- _Instruction 1_
Type out the BeBop Sensors article word for word, everything from "In addition to" down to "around with fabrics.".

+---+

BeBop Sensors, based in Berkeley, California, is a company that builds flexible pressure sensor solutions for original equipment manufacturers. Spun out of Keith McMillen Instruments (KMI), which creates smart fabric sensors for the music industry, BeBop got its start in late 2014 and has made some major inroads to technologies you’re liable to see soon in a variety of industries, including automotive, consumer health, gaming and sports.
We talked to BeBop founder Keith McMillen recently to learn more about his company, and his approach to technological innovation.
“I’ve been into audio my entire life,” said McMillen, who is 59. He received a degree in acoustics from the University of Illinois at Urbana-Champaign, paying his way through school by building and repairing instruments. His first company, Zeta Music, was established in 1979. It focused on creating electric and electronic string instruments, including a prototype electric violin built for musician Laurie Anderson that’s still in production today. McMillen sold that company to Gibson Guitar in 1992. In 2000, he started an audio signal processing company that held key patents for VoIP and conferencing. That company was later sold to Plantronics.
Following these successes, McMillen ventured out onto the road to play music with his trio, but found frustrations.
“The equipment really was terrible. It was clunky, it would break, it didn’t really do that much,” he said. “The only people making any money were the airlines and chiropractors.”
And so in 2005, McMillen founded his eponymous instrument company.
In addition to creating equipment compact enough to easily be carried on board an airplane, KMI focused on providing musicians and sound pros with new ways to interface with computers. One of McMillen’s first projects was to create a sensor bow for a violin.
“I needed a cylindrical sensor that would wrap around the stick of the bow, and there was nothing out there,” he said. He started playing around with fabrics.
Flash forward several years, and the company’s reputation for creating smart fabric sensors got the attention of a robotic exoskeleton company looking for sensors that could be put on the soles of the feet to help the machines stay upright. McMillen started paying attention to his body as he walked, noticing how much information was received through his feet.
“When you’re walking normally, you’re more or less falling forward all the time,” he said. “I could see why an IMU (inertial measurement unit) in a robot would be confused.” He developed a 22-sensor design for each foot that allowed the machine to discern the type of surface it was walking on.

+---+

- _Instruction 2_
Repeat everything in the entries from the line containing "Open the Colab variables inspector" down to the last line of the entries, both included.

- _Provided records_
+---+

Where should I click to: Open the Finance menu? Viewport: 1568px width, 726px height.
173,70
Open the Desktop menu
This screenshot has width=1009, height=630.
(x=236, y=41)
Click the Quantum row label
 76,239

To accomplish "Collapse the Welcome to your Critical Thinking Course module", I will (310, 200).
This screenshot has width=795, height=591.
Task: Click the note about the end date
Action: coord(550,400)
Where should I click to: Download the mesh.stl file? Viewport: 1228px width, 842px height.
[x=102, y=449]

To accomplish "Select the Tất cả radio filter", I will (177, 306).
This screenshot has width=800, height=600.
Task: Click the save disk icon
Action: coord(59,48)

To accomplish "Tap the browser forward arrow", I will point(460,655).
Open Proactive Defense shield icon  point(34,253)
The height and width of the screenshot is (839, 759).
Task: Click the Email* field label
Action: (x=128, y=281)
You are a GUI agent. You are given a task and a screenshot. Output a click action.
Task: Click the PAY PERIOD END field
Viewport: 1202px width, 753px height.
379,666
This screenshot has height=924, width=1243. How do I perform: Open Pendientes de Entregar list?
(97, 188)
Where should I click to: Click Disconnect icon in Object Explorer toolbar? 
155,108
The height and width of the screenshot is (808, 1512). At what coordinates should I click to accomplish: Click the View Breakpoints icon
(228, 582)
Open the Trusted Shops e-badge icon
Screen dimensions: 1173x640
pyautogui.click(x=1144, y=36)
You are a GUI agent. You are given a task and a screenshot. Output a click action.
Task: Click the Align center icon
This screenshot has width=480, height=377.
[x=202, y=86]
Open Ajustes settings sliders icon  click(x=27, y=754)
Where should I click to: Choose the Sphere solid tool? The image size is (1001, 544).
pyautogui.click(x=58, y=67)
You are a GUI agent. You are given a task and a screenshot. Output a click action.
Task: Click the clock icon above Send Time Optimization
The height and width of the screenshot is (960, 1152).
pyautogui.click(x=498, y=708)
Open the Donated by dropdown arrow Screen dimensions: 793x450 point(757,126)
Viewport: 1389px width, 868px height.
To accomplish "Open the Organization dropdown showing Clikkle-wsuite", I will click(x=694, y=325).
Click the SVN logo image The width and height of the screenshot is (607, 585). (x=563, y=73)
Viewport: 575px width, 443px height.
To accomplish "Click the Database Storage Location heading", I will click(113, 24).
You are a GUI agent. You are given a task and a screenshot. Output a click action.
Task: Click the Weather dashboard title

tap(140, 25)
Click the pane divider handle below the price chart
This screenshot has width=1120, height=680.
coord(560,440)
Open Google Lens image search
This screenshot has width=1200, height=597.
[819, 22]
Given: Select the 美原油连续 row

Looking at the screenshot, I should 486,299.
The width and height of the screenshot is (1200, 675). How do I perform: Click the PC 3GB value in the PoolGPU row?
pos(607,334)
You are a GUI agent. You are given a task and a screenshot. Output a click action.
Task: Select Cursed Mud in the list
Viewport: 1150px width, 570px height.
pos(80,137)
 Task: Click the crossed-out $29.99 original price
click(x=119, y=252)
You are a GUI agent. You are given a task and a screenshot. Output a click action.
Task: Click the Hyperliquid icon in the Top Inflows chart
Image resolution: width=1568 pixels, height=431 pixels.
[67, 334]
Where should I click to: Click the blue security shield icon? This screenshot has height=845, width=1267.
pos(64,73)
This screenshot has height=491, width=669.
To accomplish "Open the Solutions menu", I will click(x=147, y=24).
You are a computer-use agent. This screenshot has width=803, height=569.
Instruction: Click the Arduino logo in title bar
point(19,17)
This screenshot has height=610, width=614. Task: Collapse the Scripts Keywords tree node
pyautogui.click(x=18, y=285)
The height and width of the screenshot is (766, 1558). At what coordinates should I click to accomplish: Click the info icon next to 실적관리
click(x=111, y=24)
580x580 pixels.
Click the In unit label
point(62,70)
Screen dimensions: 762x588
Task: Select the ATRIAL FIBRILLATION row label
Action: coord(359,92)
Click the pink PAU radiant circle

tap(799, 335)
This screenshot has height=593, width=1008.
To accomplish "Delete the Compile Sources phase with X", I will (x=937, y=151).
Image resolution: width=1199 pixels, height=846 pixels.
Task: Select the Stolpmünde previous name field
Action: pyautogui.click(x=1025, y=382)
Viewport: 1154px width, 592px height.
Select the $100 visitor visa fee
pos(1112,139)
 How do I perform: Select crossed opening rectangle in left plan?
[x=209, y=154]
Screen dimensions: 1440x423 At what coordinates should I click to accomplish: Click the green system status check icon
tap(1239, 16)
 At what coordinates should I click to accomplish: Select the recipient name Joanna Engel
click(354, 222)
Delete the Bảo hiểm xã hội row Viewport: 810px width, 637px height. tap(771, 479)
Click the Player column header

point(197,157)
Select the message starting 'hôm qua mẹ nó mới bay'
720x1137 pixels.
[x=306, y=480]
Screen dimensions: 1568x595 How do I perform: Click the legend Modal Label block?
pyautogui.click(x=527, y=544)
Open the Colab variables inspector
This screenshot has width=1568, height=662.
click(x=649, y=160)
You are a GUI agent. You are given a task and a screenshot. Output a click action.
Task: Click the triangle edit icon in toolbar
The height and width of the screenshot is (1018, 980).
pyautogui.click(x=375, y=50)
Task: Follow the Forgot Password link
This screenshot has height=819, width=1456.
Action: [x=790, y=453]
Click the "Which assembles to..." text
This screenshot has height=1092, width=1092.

+---+

- _Complete answer 1_
In addition to creating equipment compact enough to easily be carried on board an airplane, KMI focused on providing musicians and sound pros with new ways to interface with computers. One of McMillen’s first projects was to create a sensor bow for a violin.
“I needed a cylindrical sensor that would wrap around the stick of the bow, and there was nothing out there,” he said. He started playing around with fabrics.

- _Complete answer 2_
Open the Colab variables inspector
This screenshot has width=1568, height=662.
click(x=649, y=160)
You are a GUI agent. You are given a task and a screenshot. Output a click action.
Task: Click the triangle edit icon in toolbar
The height and width of the screenshot is (1018, 980).
pyautogui.click(x=375, y=50)
Task: Follow the Forgot Password link
This screenshot has height=819, width=1456.
Action: [x=790, y=453]
Click the "Which assembles to..." text
This screenshot has height=1092, width=1092.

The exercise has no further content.